**Source document:**
In Drosophila, the basic-helix-loop-helix protein DIMM coordinates the molecular and cellular properties of all major neuroendocrine cells, irrespective of the secretory peptides they produce. When expressed by nonneuroendocrine neurons, DIMM confers the major properties of the regulated secretory pathway and converts such cells away from fast neurotransmission and toward a neuroendocrine state.
We first identified 134 transcripts upregulated by DIMM in embryos and then evaluated them systematically using diverse assays (including embryo in situ hybridization, in vivo chromatin immunoprecipitation, and cell-based transactivation assays). We conclude that of eleven strong candidates, six are strongly and directly controlled by DIMM in vivo. The six targets include several large dense-core vesicle (LDCV) proteins, but also proteins in non-LDCV compartments such as the RNA-associated protein Maelstrom. In addition, a functional in vivo assay, combining transgenic RNA interference with MS-based peptidomics, revealed that three DIMM targets are especially critical for its action. These include two well-established LDCV proteins, the amidation enzyme PHM and the ascorbate-regenerating electron transporter cytochrome b(561-1). The third key DIMM target, CAT-4 (CG13248), has not previously been associated with peptide neurosecretion-it encodes a putative cationic amino acid transporter, closely related to the Slimfast arginine transporter. Finally, we compared transcripts upregulated by DIMM with those normally enriched in DIMM neurons of the adult brain and found an intersection of 18 DIMM-regulated genes, which included all six direct DIMM targets.
The results provide a rigorous molecular framework with which to describe the fundamental regulatory organization of diverse neuroendocrine cells.

**Work order:**
Write out the full abstract on DIMM targets in Drosophila neuroendocrine cells word for word.

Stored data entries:
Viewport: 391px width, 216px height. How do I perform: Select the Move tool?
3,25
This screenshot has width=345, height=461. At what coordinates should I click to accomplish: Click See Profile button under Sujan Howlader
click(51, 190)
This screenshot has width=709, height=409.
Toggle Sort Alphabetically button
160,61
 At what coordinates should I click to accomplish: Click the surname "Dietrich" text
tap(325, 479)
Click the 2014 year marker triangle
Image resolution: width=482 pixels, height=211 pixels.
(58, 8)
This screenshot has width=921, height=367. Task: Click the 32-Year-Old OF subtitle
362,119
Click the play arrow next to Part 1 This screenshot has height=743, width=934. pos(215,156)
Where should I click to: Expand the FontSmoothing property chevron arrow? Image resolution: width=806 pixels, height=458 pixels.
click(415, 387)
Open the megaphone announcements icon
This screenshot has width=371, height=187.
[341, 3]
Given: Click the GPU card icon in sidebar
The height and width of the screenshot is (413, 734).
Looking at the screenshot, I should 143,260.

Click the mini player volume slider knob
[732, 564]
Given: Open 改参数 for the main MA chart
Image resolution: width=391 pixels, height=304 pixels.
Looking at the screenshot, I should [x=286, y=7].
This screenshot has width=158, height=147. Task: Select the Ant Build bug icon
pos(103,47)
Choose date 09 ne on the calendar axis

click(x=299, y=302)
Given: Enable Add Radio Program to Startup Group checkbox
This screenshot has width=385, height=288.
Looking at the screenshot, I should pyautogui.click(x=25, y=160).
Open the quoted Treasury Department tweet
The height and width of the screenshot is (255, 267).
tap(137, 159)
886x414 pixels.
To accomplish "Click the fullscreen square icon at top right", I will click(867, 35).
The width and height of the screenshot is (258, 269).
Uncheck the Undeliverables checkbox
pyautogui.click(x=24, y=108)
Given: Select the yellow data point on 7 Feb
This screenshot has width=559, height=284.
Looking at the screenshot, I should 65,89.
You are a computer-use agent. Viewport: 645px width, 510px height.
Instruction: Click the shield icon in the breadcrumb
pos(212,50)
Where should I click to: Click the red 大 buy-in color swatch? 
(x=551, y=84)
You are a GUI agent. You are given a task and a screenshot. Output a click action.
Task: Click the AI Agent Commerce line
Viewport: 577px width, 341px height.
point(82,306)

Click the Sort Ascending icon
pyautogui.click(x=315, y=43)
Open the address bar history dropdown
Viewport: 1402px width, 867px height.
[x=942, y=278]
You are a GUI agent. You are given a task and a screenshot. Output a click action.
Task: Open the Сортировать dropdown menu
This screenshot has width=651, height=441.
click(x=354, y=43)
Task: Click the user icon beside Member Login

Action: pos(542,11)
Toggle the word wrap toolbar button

**Response to this task:**
In Drosophila, the basic-helix-loop-helix protein DIMM coordinates the molecular and cellular properties of all major neuroendocrine cells, irrespective of the secretory peptides they produce. When expressed by nonneuroendocrine neurons, DIMM confers the major properties of the regulated secretory pathway and converts such cells away from fast neurotransmission and toward a neuroendocrine state.
We first identified 134 transcripts upregulated by DIMM in embryos and then evaluated them systematically using diverse assays (including embryo in situ hybridization, in vivo chromatin immunoprecipitation, and cell-based transactivation assays). We conclude that of eleven strong candidates, six are strongly and directly controlled by DIMM in vivo. The six targets include several large dense-core vesicle (LDCV) proteins, but also proteins in non-LDCV compartments such as the RNA-associated protein Maelstrom. In addition, a functional in vivo assay, combining transgenic RNA interference with MS-based peptidomics, revealed that three DIMM targets are especially critical for its action. These include two well-established LDCV proteins, the amidation enzyme PHM and the ascorbate-regenerating electron transporter cytochrome b(561-1). The third key DIMM target, CAT-4 (CG13248), has not previously been associated with peptide neurosecretion-it encodes a putative cationic amino acid transporter, closely related to the Slimfast arginine transporter. Finally, we compared transcripts upregulated by DIMM with those normally enriched in DIMM neurons of the adult brain and found an intersection of 18 DIMM-regulated genes, which included all six direct DIMM targets.
The results provide a rigorous molecular framework with which to describe the fundamental regulatory organization of diverse neuroendocrine cells.